INPUT RECORDS —
··········

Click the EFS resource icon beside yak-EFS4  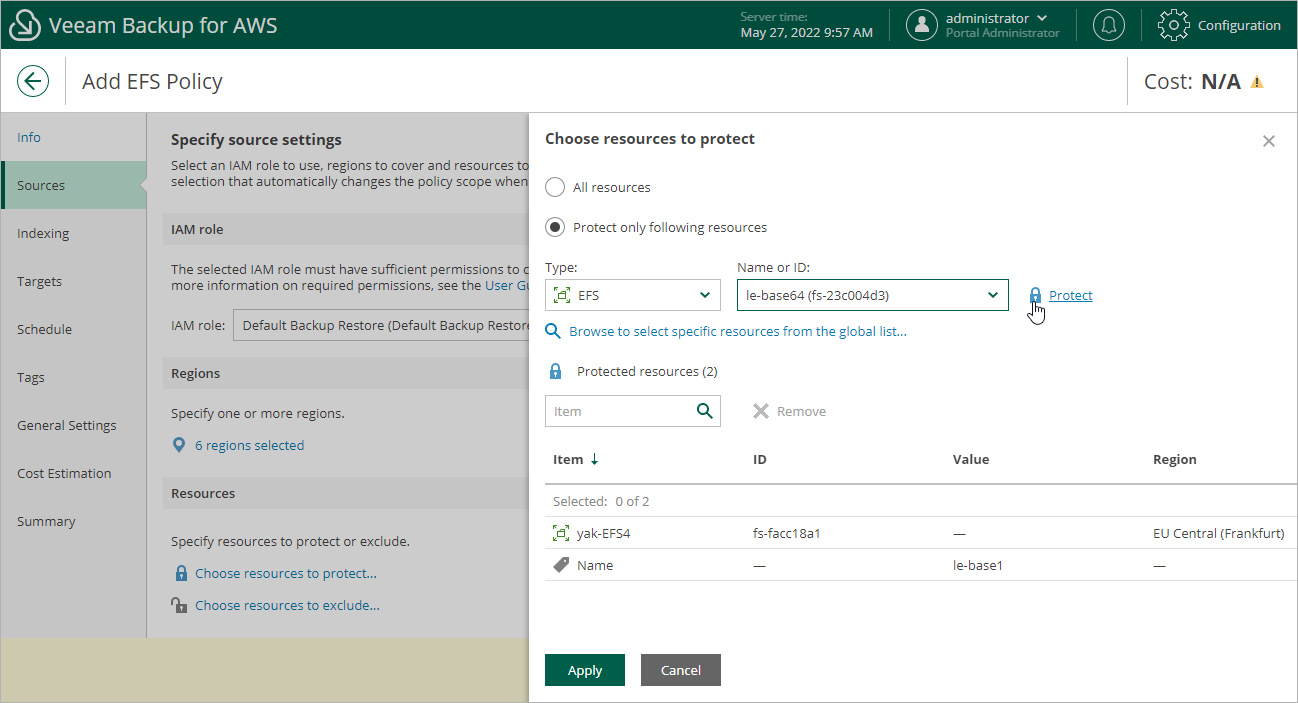click(x=561, y=532)
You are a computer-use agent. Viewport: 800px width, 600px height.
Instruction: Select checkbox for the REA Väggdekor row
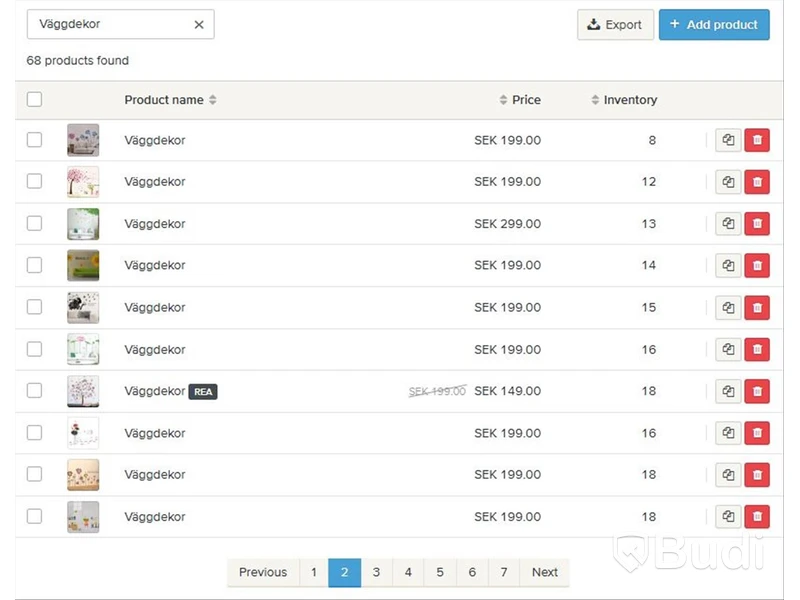(34, 391)
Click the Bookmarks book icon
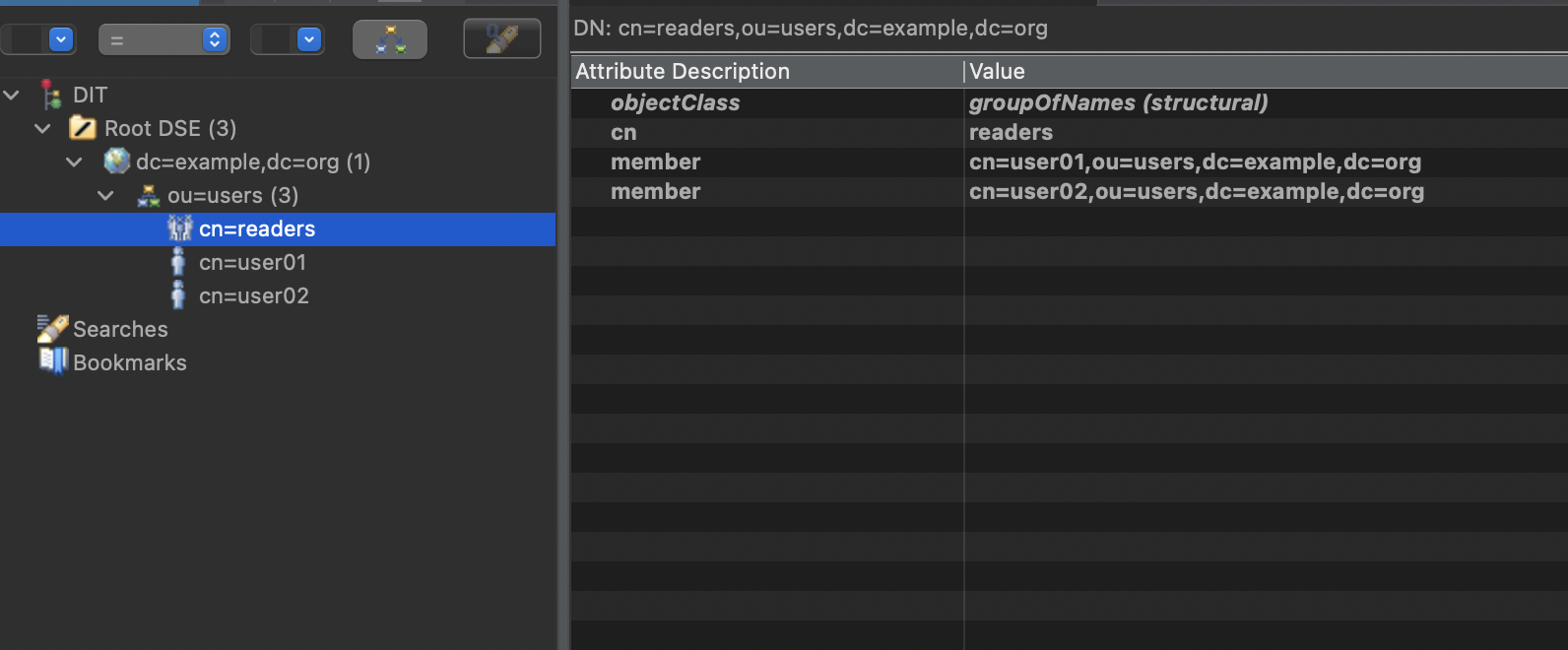Viewport: 1568px width, 650px height. click(52, 361)
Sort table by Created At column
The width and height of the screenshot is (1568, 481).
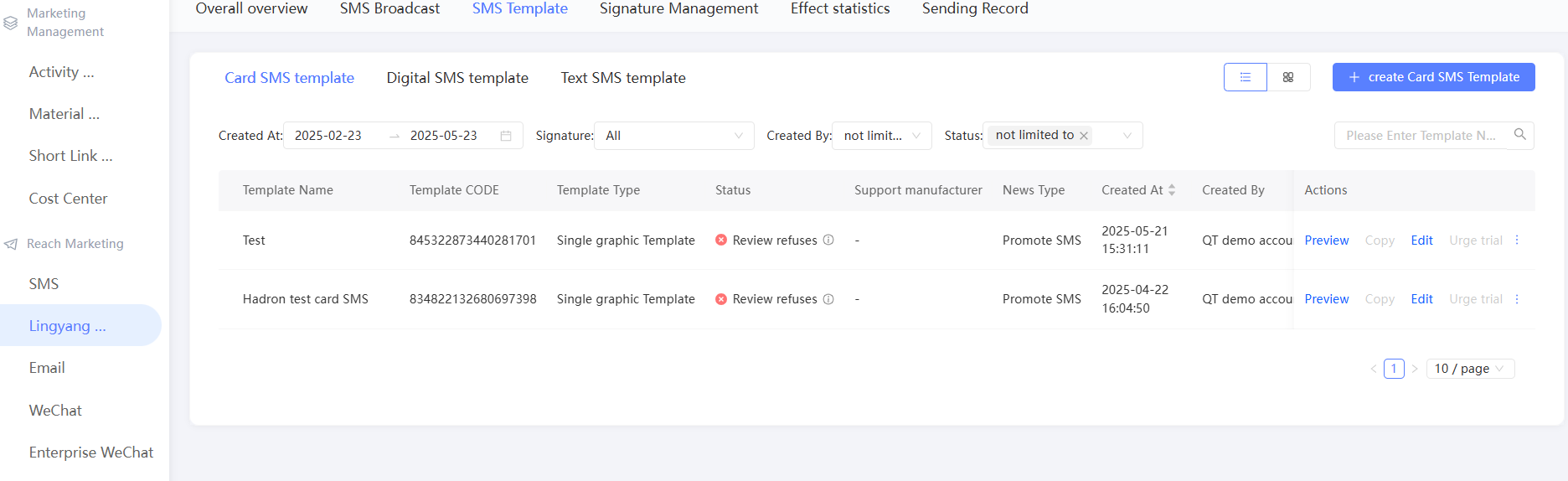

··········

Would you retype the lines from the line containing "Click the Bookmarks book icon" to the final line of the entries above, exactly as given and without pictures?

TASK RESULT —
Click the Bookmarks book icon
Viewport: 1568px width, 650px height. click(52, 361)
Sort table by Created At column
The width and height of the screenshot is (1568, 481).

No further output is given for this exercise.